# what happened to the chat?



## russell (Dec 7, 2004)

i know it's still here with the link at the top of the page, but i remember about 2 years ago, we would chat all evening with about 6-8 people in there. i really miss those days. if anyone wants to start it up, just shoot me a pm and i can be in.

freemann, gnat, zap, pyro, etc. this means you!

russell


----------



## Freemann (Mar 19, 2004)

Hi Russell 
IRC chat had a different magic to it. It is light and you can be all day in it with np, this one here I find a memory hog that slows firefox to a standstill I really don't like it, still I let you know soon enough so we can talk.


----------



## russell (Dec 7, 2004)

can it not be changed or somthing?

i miss the good old days.

russell


----------



## Zapins (Jul 28, 2004)

Sup russ!

I find the same thing as freemann, it hogs my comp's memory and makes everything wayyy slower than it should be.

Why not set up a time when we can meet in an AIM chat room?

Lemme know what your screen name is and we can start meeting.


----------



## Morbida (Aug 15, 2005)

RUSS! 
Ok I know I miss all you guys.

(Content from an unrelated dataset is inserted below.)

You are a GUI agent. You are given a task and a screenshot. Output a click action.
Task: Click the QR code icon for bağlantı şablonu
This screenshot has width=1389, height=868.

I want to share with ya about corupting the neighbors.


----------



## Pyro (Nov 20, 2005)

Hopefully I'm not reincarnating a dead topic here, but if the APC higher-ups are paying attention, I think we could use an overhaul of the chat system.

I honestly liked the IRC one better. Like Zapins said, the flashchat we use now seemingly grinds my computer to a halt. It's just kind of a little link up there that everyone ignores. Usually when I come into the chatroom, it's pretty dead. In fact, I think over the last 2 months or so, I've seen maybe 1 real person talking in there.

With all of the people I see lurking around the forums, it'd be nice if we could have a more popular chatroom to talk about planted aquariums (and other various things!). Plus, it'd give the newer folk somewhere to ask basic questions that don't need a thread


----------



## Zapins (Jul 28, 2004)

Can't someone just set up a designated mIRC channel for us? I hate this APC chat, it sucks and it disconnects you every couple of minutes and doesn't tell you.

I think a chatroom is extremely important to the success of the site. Posting is fun, but chatting with real live people is even more fun.

Can't we find some solution to this other than our current chat???


----------



## Pyro (Nov 20, 2005)

Zapins said:


> Can't someone just set up a designated mIRC channel for us? I hate this APC chat, it sucks and it disconnects you every couple of minutes and doesn't tell you.
> 
> I think a chatroom is extremely important to the success of the site. Posting is fun, but chatting with real live people is even more fun.
> 
> Can't we find some solution to this other than our current chat???


I could set one up. I know a few friendly networks who'd be more than happy to let us setup shop there, and generally know what I'm doing with IRC stuff 

It'd be nice though if APC wouldn't mind giving it some press, or atleast tolerate us mentioning it here. Wouldn't want to be operating a rogue underground aquarium chat.


----------



## Zapins (Jul 28, 2004)

Lies vicious lies! Thats what we need! Underground plant chat rooms springing up all across the world so that one day we may rise up and.... 

But yessss let us know if we can advertise for Pyro's mIRC channel


----------



## gotcheaprice (Sep 4, 2007)

I'd join in if you guys are on. Hawaii time is a bit off, but I'll try!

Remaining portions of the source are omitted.